Published: Thu, November 09, 2017
Sport | By Wilson Duncan

Top Red Sox Prospect Dies Of Complications During Cancer Treatment

Top Red Sox Prospect Dies Of Complications During Cancer Treatment

Red Sox Nation was struck by terrible news Wednesday afternoon, as it was revealed that minor league catching prospect Daniel Flores has passed away due to complications during cancer treatment. According to a tweet from Victor Gomez, translated by Max Wildstein of The Sporting News, Flores was diagnosed with late-stage pancreatic cancer.

The Red Sox organization released a statement from team president Dave Dombrowski and vice president Eddie Romero on Wednesday night. We send our honest condolences to Daniel's family and those in the Red Sox organization who had the opportunity to get to know this 17-year-old young man. "On behalf of the Red Sox organization, I would like to extend our deepest sympathies and condolences to Daniel's family". Flores, a catcher signed this past July out of Nueva Esparta, Venezuela, certainly held great promise on the field based on reports-as much as any addition to the farm system in recent memory.

Flores idolized Salvador Perez, the Kansas City Royals catcher and another native Venezuelan, and was generally regarded as one of the top worldwide prospects in the Red Sox system if not all of baseball.

Manny Padron, one of Flores' coaches, told Hardball Scoop in July that the player was very mature for his age.
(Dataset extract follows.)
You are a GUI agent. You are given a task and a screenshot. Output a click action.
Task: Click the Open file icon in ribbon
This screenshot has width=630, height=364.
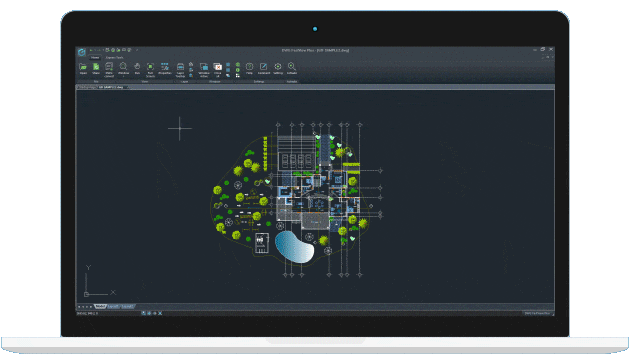(x=83, y=68)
He was energetic, hard-working, and genuinely selfless, always with a smile on his face. "In the offense, he shows a lot of power in the right side and a lot of ability in the left side". I'm at a loss for words today. He will improve, he always does, in every aspect of the game.

Flores is survived by his mother and a sister.

Dombrowski said the Red Sox "had interest in a couple" of pitching coaches who went elsewhere, and they were still looking to fill the position when organizational meetings began Monday at Fenway Park.

Romero added Wednesday that Flores was "an impressive young man with limitless potential".

Many pitching coaches on the market shuffled teams, including former Red Sox pitching coach Carl Willis, who was hired for the same role by the Cleveland Indians.